ODST, however—Bungie's latest foray into the constantly expanding Halo universe—personally left me wanting. The proverbial smile on my face that shows how happy I am to be a Halo fan has since been adjusted to a grin. Excited I was, then, to find out that every copy of ODST was also a golden ticket into Bungie's beta testing for the multiplayer modes of their upcoming Halo: Reach, due to release in the Fall of 2010. Having spent a considerable amount of time running around in the beta shooting alien guns to my heart's content, the question to be asked is this: does Bungie have a certified smile-inducer on their hands or will Reach join the likes of ODST as a game that never quite reaches its full potential? Do us Halo fans have something to be happy about again? While we won't be able to completely answer these questions until the full release of the game, the beta does provide us with a satisfying glimpse.
The first thing I noticed when jumping into the beta was the presentation of the user interface. Standard polished Halo-fare, a good thing since Bungie never really got this part wrong. When you can count on the menus to begin immersing you into the game world before you've even begun playing, you know the game developers have done something right. Reach is no exception, and the UI presentation leaves nothing to be desired. The Halo: Reach beta is a purely online multiplayer affair, something that I was extra excited about since I usually just jump straight into the online mode without playing the campaign mode anyway. With only a few levels and game types to choose from (they've scrapped the veto system to make room for a much simpler voting one; pick your desired stage and the one with the most votes wins), setting up sessions are quick and easy. I'm used to waiting around quite awhile for my mutiplayer sessions to start in Halo 3, so Reach's connection speeds are blazingly fast in comparison. This may be due to the fact that it's still in beta testing and not everyone in the world is pining for a spot in the game, but if Bungie can keep it this way—or relatively close—then they will have made a markedly vast improvement on the multiplayer mode already.
The game itself is a beautiful one. The visuals seem noticeably upgraded, so it feels like you're playing a whole new game rather than a rehash of something you've already played in the past (*ahem* ODST *cough*). Reach's mutiplayer environments are as visually stunning as they are expansive; the combination of better-detailed textures with a seemingly juiced up frame rate make for smooth in-game animations that feel much faster than any Halo you've played before. The sound effects are crisp as well, so you'll want to be playing this game LOUDLY when it drops in September. I know I had my surround-sound theater system squeezing every ounce of sound effect goodness outta the game whenever I was on Live. It's a proper feeling to be firing the different types of guns and hearing the little details like empty shells flying out of the super-fast pistol or the charging of the plasma grenade launcher just before you see the blue orbs home in on your unsuspecting victim. Attention to detail is a perfected category for Bungie.

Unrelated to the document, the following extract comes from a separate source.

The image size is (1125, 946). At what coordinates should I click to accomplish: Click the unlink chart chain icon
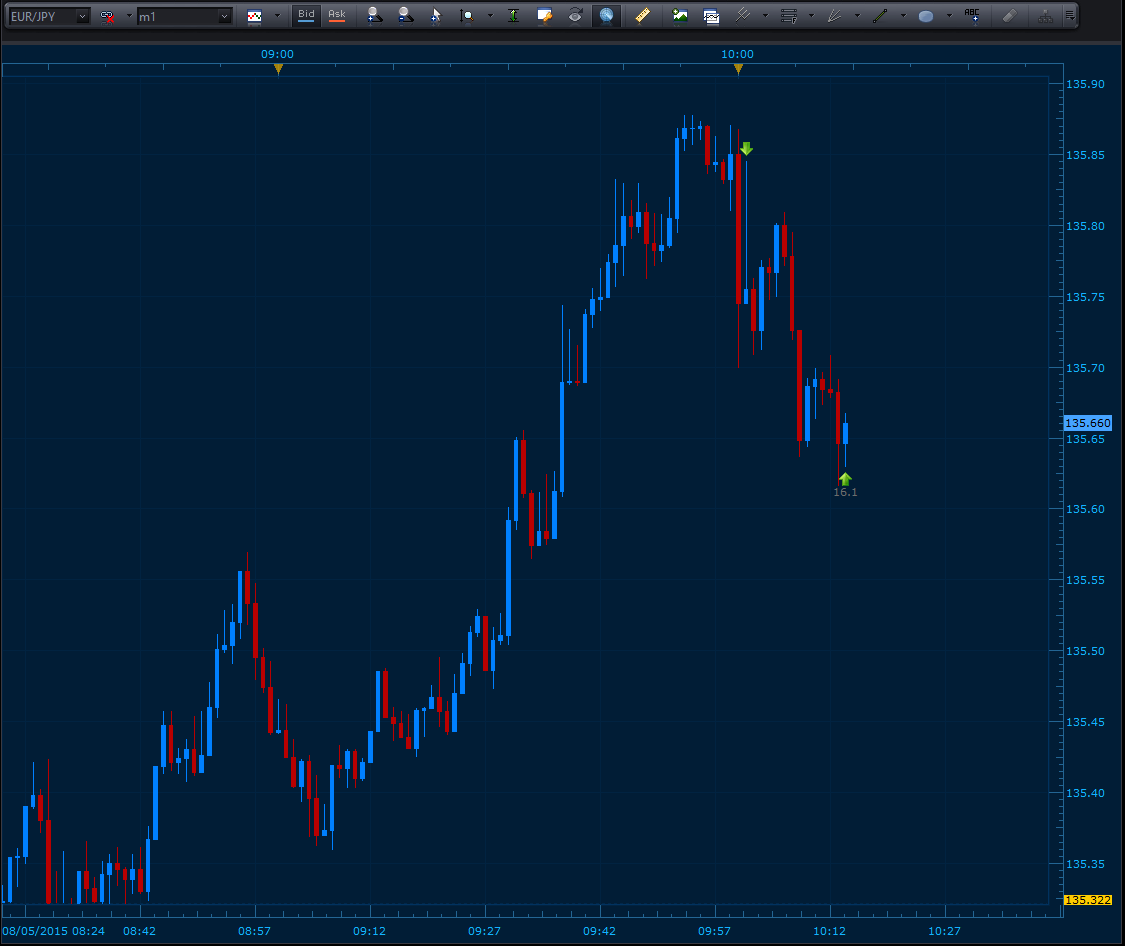[107, 16]
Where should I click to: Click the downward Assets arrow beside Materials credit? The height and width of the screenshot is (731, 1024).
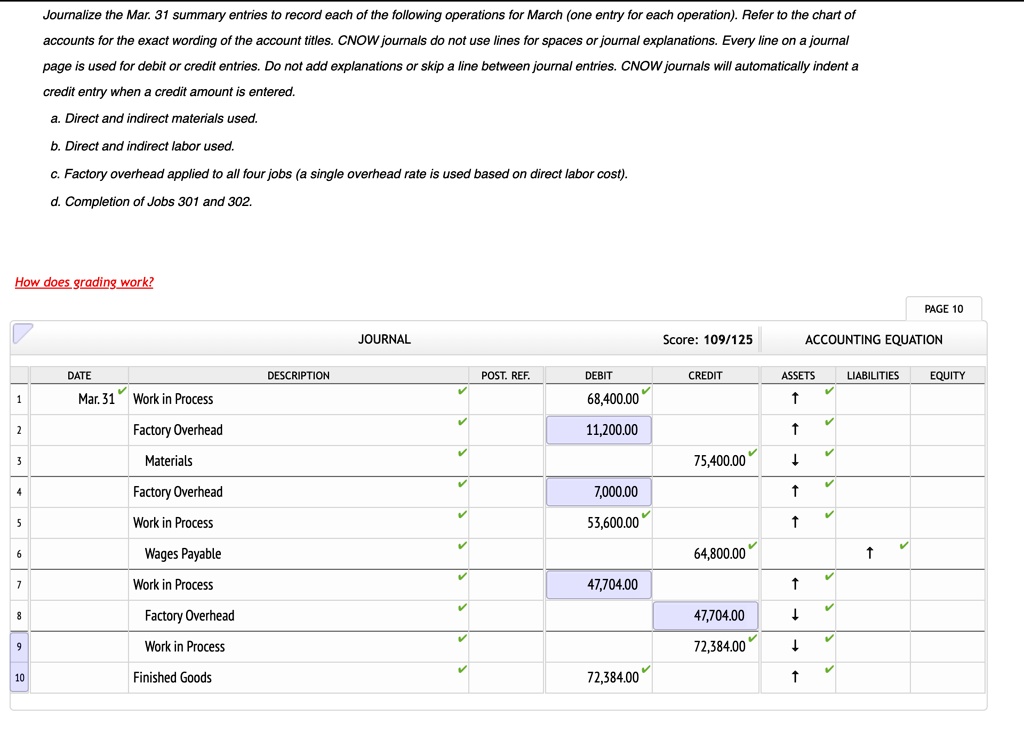(797, 461)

While there aren't many modes to choose from in the beta, Bungie makes sure you aren't just running around in Slayer all day picking up the same rifles and hiding in the same corners. Invasion is a refreshingly hectic alternative to the standard four-on-four madness, and it really has a way of making you feel insignificant amidst the happenings of a decidedly larger battle. For those who love their objective games, there's no shortage of flags and skulls to capture and protect and they're just as fun to play as ever. Bungie has given some of these classic game types a new twist, so expect to be learning on the fly as you adjust yourself to some of the new rules. Which brings me to another point: the new control scheme. At first it was slightly annoying to have to relearn a new button getup for a game that us Halo fans should be able to just jump right into, but after spending some decent time with the game I feel that the changes were for the better. I've since learned how to play with two trigger fingers simultaneously now rather than just one, making for some game situations where I can react much faster with my melee attack during a firefight due to the remixed button layout.
At the end of the day, Ranked Slayer is the place I call home. Rolling around dodging vehicles and collecting the bouncing skulls of my dead opponents is all good and fun, but when it comes down to Reach's bread and butter, all you need is some nice, old-fashioned frag fest fun. Play hard or go home is the name of the game in this mode, where Bungie averages three of each player's ranked games per day to come up with a final division score. Whether you're bringing home 1600s and making momma proud or getting your Spartan ass rocked in the 1200 range, the Halo: Reach beta knows you like your bragging rights and it serves up accordingly. With new achievement medals to kill for and lots of new in-game goodies to try out, I can see how Reach is easily becoming one of my most anticipated games this Fall.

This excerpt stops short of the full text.